◆ EXERCISE DIRECTIONS: Convert the data from the line containing "Given: Tap the info icon next to NP" down through the line containing "Looking at the" into a two-column CSV with columns "input" and "output". Put each text and its answer on one row, enclose every field in quotes, replace line breaks with spaces, and leave out the pictures.

◆ AVAILABLE RECORDS:
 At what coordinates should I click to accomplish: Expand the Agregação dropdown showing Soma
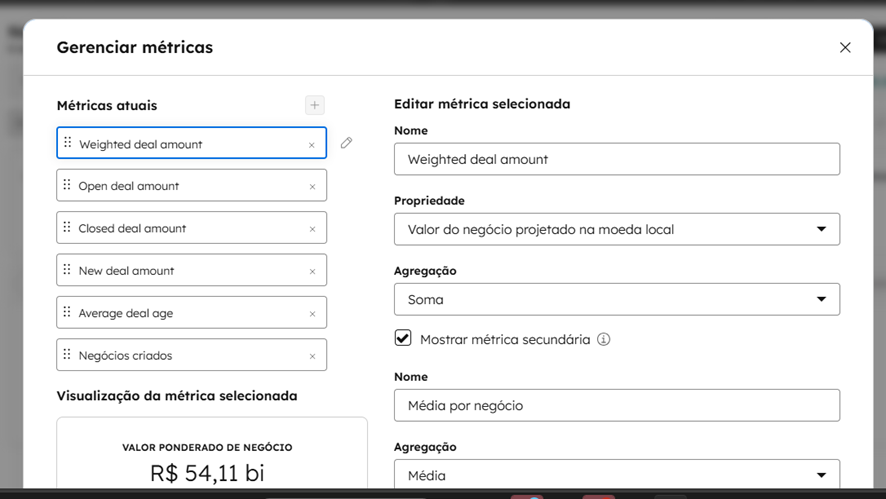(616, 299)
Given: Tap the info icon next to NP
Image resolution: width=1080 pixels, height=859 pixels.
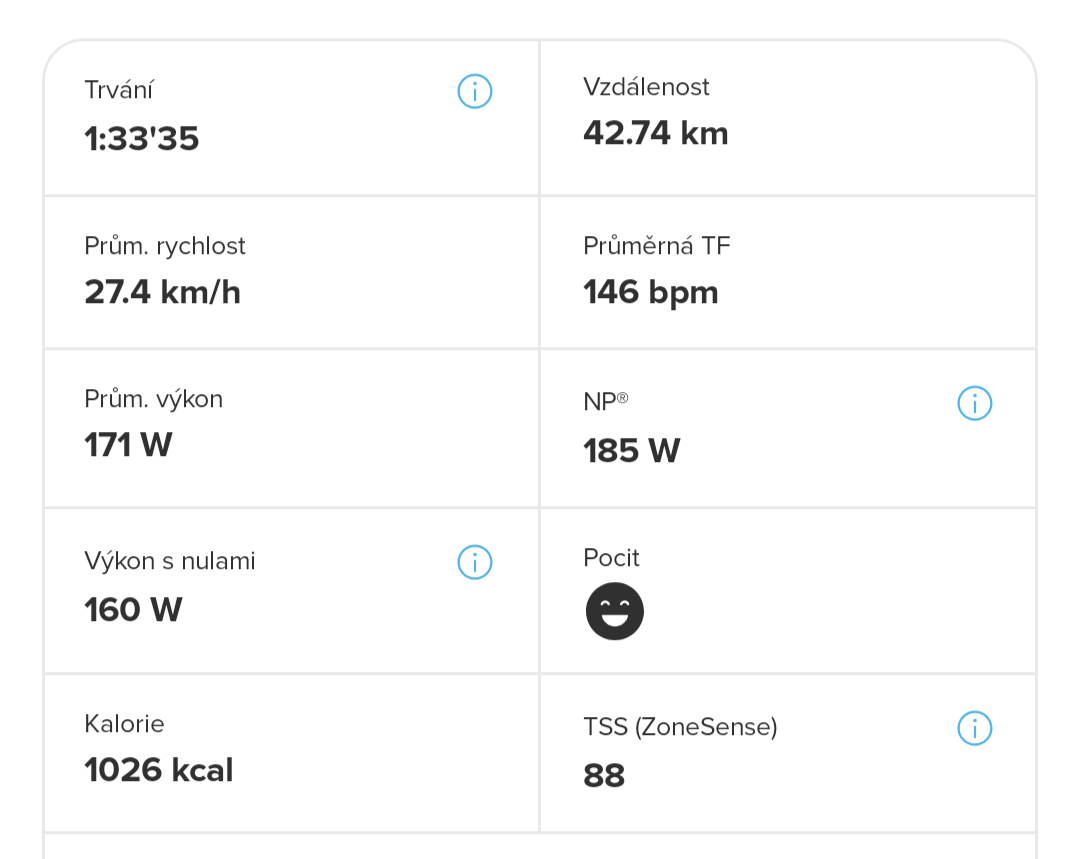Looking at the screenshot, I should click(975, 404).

...

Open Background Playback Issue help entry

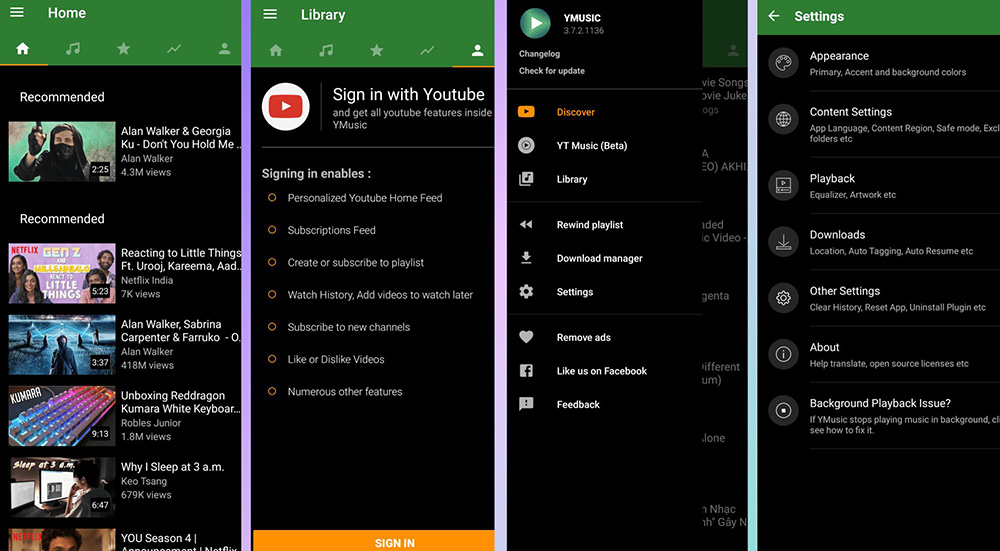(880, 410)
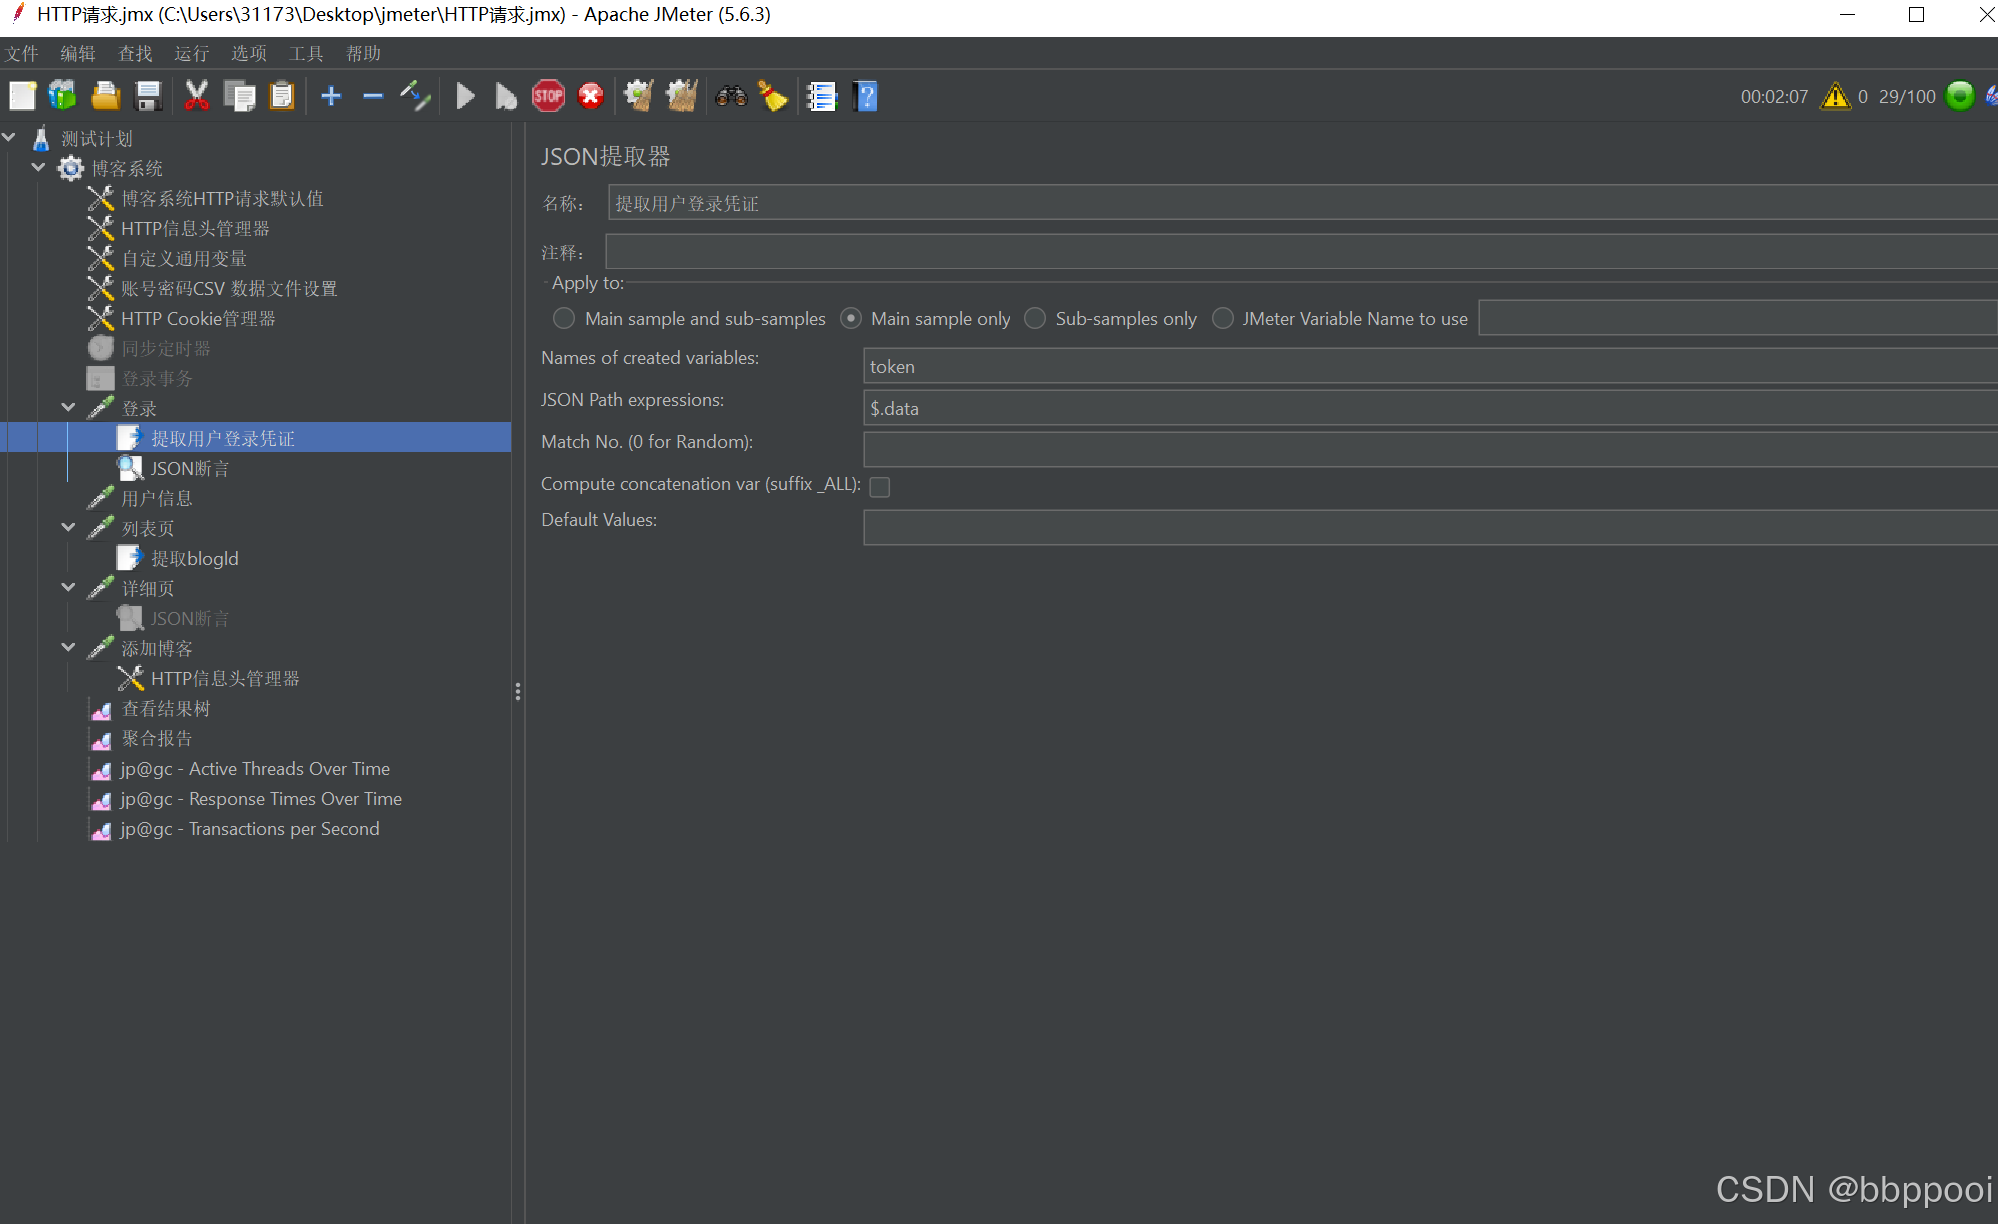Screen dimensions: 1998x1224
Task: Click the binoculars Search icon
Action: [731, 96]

◆ FINAL RESULT:
input,output
"Given: Tap the info icon next to NP Image resolution: width=1080 pixels, height=859 pixels.","Looking at the screenshot, I should click(975, 404)."